Write out the lines of the data below unchanged, from the line containing "Select the 00:00 slot on the timeline" through the line containing "(x=1140, y=551)", both included.

____ EXERCISE DATA

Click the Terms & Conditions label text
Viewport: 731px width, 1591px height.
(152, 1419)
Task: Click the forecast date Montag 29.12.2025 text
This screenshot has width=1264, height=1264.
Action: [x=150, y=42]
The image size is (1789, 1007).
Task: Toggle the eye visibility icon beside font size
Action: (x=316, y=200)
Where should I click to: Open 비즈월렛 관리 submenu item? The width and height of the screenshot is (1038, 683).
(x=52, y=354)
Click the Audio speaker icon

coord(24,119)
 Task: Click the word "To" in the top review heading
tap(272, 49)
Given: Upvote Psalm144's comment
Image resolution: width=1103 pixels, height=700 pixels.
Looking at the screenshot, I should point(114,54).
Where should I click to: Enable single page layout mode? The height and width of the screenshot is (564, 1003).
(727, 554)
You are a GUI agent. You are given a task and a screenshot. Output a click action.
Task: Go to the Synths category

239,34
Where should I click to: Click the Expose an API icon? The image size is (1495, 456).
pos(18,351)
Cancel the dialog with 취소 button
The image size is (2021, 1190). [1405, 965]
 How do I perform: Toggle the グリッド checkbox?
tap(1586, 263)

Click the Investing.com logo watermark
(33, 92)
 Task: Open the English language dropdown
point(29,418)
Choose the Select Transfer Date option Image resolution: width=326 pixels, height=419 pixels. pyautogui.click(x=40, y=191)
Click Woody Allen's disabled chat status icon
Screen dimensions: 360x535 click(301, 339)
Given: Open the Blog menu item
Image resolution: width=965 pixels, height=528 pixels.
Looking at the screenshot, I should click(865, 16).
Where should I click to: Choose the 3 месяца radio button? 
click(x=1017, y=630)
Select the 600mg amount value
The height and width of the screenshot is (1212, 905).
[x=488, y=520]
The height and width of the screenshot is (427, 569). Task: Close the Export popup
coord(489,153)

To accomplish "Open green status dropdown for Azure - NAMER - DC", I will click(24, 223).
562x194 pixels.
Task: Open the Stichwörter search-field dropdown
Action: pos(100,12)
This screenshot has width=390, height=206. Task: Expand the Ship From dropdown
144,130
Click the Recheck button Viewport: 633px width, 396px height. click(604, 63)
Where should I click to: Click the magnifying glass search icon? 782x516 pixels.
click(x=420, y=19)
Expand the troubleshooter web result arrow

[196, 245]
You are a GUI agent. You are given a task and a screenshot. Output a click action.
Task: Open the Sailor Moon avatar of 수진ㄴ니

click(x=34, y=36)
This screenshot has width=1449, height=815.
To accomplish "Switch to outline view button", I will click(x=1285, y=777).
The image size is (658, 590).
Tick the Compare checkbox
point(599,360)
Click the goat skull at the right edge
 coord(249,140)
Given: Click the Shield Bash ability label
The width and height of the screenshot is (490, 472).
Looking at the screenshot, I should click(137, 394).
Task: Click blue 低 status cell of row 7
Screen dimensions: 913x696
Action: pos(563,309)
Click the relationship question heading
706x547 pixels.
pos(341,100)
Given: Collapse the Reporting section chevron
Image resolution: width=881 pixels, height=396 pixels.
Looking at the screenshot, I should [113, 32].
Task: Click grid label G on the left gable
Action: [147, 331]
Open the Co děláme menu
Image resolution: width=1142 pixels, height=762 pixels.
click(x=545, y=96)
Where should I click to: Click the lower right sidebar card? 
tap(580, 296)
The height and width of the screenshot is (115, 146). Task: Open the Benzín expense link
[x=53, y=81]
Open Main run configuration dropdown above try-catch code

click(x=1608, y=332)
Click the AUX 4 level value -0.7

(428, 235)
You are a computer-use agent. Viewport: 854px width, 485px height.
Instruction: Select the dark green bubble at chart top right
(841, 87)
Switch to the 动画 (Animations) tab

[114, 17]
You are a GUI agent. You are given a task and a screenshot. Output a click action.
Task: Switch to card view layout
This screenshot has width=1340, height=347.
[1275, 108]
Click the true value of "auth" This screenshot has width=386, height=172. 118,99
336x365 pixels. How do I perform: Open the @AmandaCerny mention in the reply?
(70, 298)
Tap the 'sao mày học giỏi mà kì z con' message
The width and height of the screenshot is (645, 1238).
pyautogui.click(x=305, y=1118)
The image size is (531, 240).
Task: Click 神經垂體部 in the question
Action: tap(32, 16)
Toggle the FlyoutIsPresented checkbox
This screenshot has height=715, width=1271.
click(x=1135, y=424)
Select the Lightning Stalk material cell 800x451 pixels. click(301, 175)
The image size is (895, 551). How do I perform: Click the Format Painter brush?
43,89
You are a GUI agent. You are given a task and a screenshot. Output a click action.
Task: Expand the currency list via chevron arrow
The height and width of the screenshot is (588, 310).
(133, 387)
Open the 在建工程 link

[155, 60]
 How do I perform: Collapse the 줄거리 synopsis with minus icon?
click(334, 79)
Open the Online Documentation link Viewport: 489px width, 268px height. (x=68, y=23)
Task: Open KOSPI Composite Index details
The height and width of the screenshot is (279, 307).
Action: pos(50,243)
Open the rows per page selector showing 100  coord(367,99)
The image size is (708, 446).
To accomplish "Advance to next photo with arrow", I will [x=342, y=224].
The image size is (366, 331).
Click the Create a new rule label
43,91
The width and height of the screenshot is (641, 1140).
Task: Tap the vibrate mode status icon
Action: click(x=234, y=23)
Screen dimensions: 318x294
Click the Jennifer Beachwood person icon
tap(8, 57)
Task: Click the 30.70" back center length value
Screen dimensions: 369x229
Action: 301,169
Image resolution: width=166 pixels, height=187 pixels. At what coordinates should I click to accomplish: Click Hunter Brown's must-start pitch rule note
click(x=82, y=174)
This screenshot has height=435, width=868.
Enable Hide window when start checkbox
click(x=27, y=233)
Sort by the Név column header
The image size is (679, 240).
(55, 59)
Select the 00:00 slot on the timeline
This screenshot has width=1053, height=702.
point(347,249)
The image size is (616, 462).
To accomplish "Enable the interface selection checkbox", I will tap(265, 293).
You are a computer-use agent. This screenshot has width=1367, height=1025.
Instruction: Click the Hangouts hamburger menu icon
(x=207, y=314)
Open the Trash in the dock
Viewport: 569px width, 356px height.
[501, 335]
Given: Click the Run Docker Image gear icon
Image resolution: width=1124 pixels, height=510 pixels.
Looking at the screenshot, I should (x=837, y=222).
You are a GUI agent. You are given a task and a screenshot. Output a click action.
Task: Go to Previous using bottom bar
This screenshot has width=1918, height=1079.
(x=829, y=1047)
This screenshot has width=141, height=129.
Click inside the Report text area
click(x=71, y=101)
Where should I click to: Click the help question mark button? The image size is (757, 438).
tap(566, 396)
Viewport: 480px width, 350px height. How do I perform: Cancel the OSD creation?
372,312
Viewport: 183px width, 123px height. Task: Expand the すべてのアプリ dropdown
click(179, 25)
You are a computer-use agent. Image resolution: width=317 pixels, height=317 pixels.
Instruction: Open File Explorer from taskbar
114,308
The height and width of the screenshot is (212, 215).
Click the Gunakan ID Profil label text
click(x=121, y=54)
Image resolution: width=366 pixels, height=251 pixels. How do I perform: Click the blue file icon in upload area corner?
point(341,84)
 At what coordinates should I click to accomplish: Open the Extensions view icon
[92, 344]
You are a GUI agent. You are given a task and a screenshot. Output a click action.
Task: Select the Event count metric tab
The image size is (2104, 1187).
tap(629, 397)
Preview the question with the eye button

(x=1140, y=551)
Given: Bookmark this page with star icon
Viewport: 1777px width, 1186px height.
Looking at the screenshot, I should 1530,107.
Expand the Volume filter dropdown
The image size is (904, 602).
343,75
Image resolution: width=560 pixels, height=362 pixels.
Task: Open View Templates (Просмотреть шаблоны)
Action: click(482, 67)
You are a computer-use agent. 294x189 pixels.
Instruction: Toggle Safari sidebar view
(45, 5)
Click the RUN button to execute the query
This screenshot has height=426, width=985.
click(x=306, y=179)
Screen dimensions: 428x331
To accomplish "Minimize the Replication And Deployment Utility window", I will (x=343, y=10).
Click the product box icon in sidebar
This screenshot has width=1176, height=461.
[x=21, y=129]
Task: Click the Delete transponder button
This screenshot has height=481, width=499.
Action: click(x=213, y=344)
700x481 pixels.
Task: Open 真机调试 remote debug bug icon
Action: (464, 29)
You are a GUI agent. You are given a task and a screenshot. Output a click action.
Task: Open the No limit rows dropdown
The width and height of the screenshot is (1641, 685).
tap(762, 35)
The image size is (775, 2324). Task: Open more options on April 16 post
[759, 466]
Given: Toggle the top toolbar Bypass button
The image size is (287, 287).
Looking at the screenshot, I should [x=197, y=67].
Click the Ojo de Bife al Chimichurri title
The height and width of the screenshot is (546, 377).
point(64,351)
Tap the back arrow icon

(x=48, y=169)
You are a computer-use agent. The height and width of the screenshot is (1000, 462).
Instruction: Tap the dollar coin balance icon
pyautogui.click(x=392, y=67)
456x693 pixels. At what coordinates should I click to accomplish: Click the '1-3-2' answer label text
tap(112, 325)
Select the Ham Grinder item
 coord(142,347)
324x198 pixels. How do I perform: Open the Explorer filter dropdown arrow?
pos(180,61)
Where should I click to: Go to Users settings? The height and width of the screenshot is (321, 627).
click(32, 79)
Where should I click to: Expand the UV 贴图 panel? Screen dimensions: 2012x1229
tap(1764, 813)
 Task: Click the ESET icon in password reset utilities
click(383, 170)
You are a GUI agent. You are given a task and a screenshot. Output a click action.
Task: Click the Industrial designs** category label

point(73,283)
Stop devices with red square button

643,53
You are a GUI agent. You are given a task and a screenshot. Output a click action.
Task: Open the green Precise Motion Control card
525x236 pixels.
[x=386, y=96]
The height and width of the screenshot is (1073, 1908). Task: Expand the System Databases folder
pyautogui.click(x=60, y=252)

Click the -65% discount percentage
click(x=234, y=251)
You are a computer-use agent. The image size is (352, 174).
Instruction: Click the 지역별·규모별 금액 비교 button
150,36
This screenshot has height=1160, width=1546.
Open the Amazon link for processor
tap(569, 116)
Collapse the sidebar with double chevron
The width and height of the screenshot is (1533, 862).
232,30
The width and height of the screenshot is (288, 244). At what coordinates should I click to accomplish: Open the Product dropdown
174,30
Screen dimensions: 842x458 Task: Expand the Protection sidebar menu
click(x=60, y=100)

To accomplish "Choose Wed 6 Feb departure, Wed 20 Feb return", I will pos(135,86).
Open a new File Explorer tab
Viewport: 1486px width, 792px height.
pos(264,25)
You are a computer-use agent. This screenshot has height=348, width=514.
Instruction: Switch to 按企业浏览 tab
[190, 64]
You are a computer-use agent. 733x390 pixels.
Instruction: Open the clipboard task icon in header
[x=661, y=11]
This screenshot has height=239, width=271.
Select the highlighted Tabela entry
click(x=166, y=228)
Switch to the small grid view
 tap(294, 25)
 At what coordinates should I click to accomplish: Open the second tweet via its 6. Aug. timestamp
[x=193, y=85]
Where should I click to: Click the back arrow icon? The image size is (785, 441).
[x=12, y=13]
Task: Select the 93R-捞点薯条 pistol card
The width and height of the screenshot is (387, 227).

________

ANSWER TO THE PROBLEM:
Select the 00:00 slot on the timeline
This screenshot has width=1053, height=702.
point(347,249)
The image size is (616, 462).
To accomplish "Enable the interface selection checkbox", I will tap(265, 293).
You are a computer-use agent. This screenshot has width=1367, height=1025.
Instruction: Click the Hangouts hamburger menu icon
(x=207, y=314)
Open the Trash in the dock
Viewport: 569px width, 356px height.
[501, 335]
Given: Click the Run Docker Image gear icon
Image resolution: width=1124 pixels, height=510 pixels.
Looking at the screenshot, I should (x=837, y=222).
You are a GUI agent. You are given a task and a screenshot. Output a click action.
Task: Go to Previous using bottom bar
This screenshot has width=1918, height=1079.
(x=829, y=1047)
This screenshot has width=141, height=129.
Click inside the Report text area
click(x=71, y=101)
Where should I click to: Click the help question mark button? The image size is (757, 438).
tap(566, 396)
Viewport: 480px width, 350px height. How do I perform: Cancel the OSD creation?
372,312
Viewport: 183px width, 123px height. Task: Expand the すべてのアプリ dropdown
click(179, 25)
You are a computer-use agent. Image resolution: width=317 pixels, height=317 pixels.
Instruction: Open File Explorer from taskbar
114,308
The height and width of the screenshot is (212, 215).
Click the Gunakan ID Profil label text
click(x=121, y=54)
Image resolution: width=366 pixels, height=251 pixels. How do I perform: Click the blue file icon in upload area corner?
point(341,84)
 At what coordinates should I click to accomplish: Open the Extensions view icon
[92, 344]
You are a GUI agent. You are given a task and a screenshot. Output a click action.
Task: Select the Event count metric tab
The image size is (2104, 1187).
tap(629, 397)
Preview the question with the eye button

(x=1140, y=551)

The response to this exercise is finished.